The most widely suggested workaround is to use an extra container with a reverse proxy
like Nginx, HAProxy, Envoy, or Traefik. Such a proxy should know the exact set of
application containers and load balance the client traffic between them. The only port that
needs to be exposed on the host in such a setup is the port of the proxy itself. Additionally,
since modern reverse proxies usually come with advanced routing capabilities, you can get
canary and blue-green deployments or even coalesce diverse backend apps into a
single fronted app almost for free.
For any production setup, I'd recommend going with a reverse proxy approach first. But in
this post, I want to explore the alternatives. Are there other ways to expose multiple Docker
or Podman containers on the same host's port?
The goal of the below exercise is manifold. First of all, to solidify the knowledge obtained
while working on my container networking and iptables write-ups. But also to show that the
proxy is not the only possible way to achieve a decent load balancing. So, if you are in a
restricted setup where you can't use a proxy for some reason, the techniques from this post
may come in handy.
Let's forget about containers for a second and talk about sockets in general.
To make a server socket listen() on a certain address, you need to explicitly bind() it to
an interface and port. For a long time, binding a socket to an (interface, port) pair was an
exclusive operation. If you bound a socket to a certain address from one process, no other
processes on the same machine would be able to use the same address for their sockets
until the original process closes its socket (hence, releases the port). And it's kind of
reasonable behavior - an interface and port define a packet destination on a machine.
Having ambiguous receivers would be bizarre.
But... modern servers may need to handle tens of thousands of TCP connections per
second. A single process accept() -ing all the client connections quickly becomes a
bottleneck with such a high connection rate. So, starting from Linux 3.9, you can bind an
arbitrary number of sockets to exactly the same (interface, port) pair as long as all of them
use the SO_REUSEPORT socket option. The operating system then will make sure that TCP
connections are evenly distributed between all the listening processes (or threads).
Apparently, the same technique can be applied to containers. However, the SO_REUSEPORT
option works only if all the sockets reside in the same network stack. And that's obviously
not the case for the default Docker/Podman approach, where every container gets its own
network namespace, hence an isolated network stack.

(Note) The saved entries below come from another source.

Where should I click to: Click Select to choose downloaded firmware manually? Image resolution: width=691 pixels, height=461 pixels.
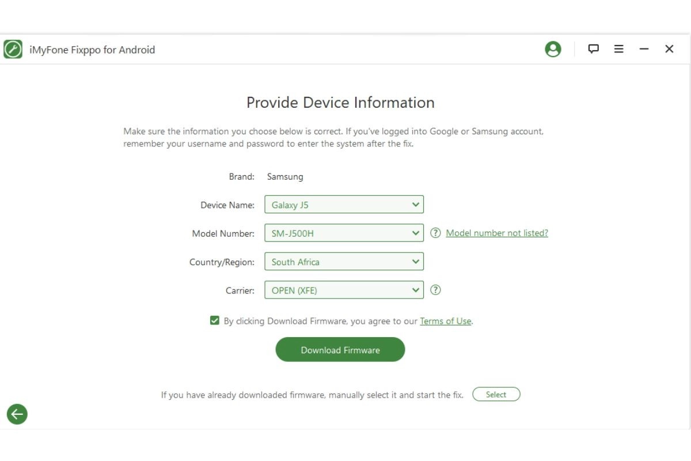pos(496,394)
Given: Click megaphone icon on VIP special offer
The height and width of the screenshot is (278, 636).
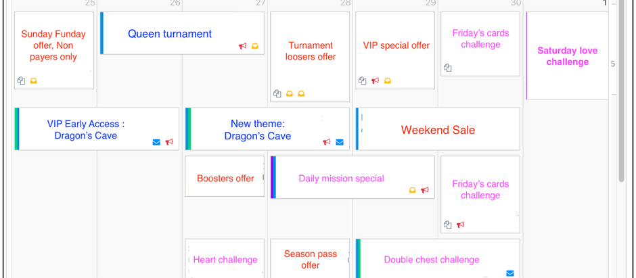Looking at the screenshot, I should (375, 80).
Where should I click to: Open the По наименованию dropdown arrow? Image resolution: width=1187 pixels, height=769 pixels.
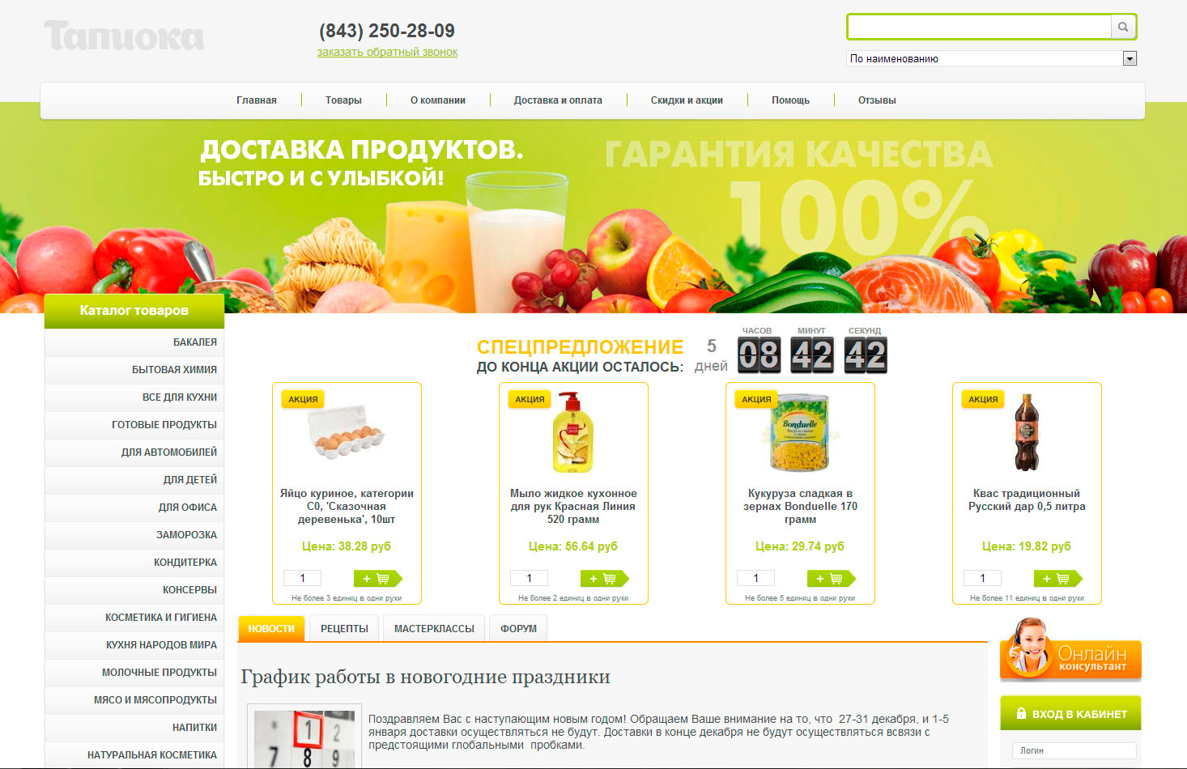(1130, 58)
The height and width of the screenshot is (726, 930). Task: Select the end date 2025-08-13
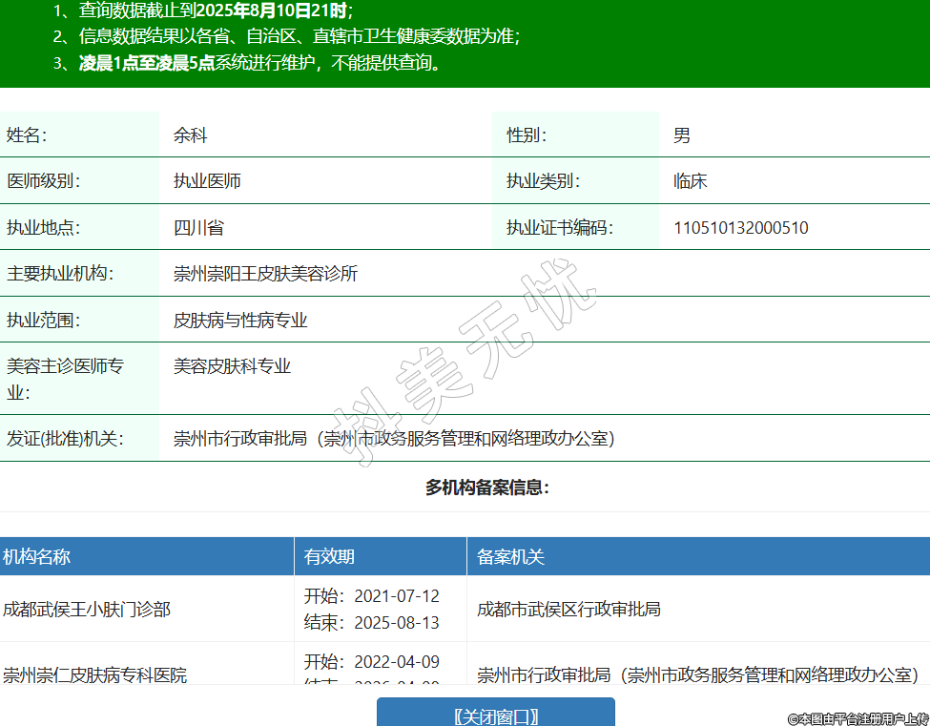click(396, 623)
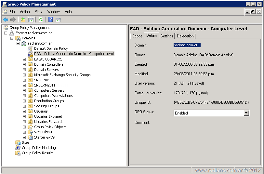Select Default Domain Policy in tree

click(51, 48)
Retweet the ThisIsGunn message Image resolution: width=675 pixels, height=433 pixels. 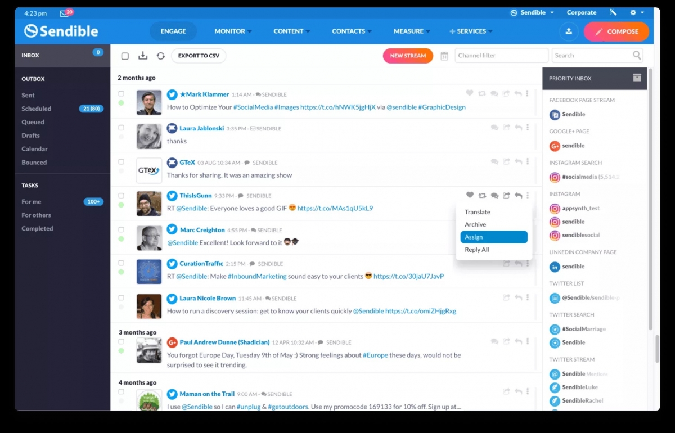[x=482, y=196]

The simplest way to overcome this is to sacrifice the isolation a bit and run all the
containers in the host's network namespace with docker run --network host :
But there is a more subtle way to share a single network namespace between multiple
containers. Docker allows reusing a network namespace of an already existing container
while launching a new one. So, we can start a sandbox container that will do nothing but
sleep. This container will originate a network namespace and also expose the target port to
the host (other namespaces will also be created, but it doesn't really matter). All the
application containers will then be attached to this network namespace using docker run -
-network container:<sandbox_name> syntax.
Fun fact - We've just reinvented Kubernetes Pods here. Want to learn more?
Check out the Kubernetes CRI spec and my post explaining the difference between
Pods and regular containers.
Of course, all the instances of the application server need to set the SO_REUSEPORT option,
so there won't be a port conflict, and the incoming requests will be evenly distributed
between the containers listening on the same port.
Here is a step by step instruction on how to launch the sandbox and the application
containers:
In actuality, the userland docker-proxy is rarely used. Instead, a single iptables rule in the
NAT table does all the heavy lifting. Whenever a packet destined to the (host,
published_port) arrives, a destination address translation to (container, target_port)
happens. So, the port publishing boils down to adding this iptables rule upon the container
startup.
The iptables trick doesn't cover all the scenarios - for instance, traffic from
localhost cannot be NAT-ed. So the docker-proxy is not fully useless.
The problem with the above DNAT is that it can do only the one-to-one translation. Thus, if
we want to support multiple containers behind a single host's port, we need a more
sophisticated solution. Luckily, Kubernetes uses a similar trick in kube-proxy for the
Service ClusterIP to Pod IPs translation while implementing a built-in service discovery.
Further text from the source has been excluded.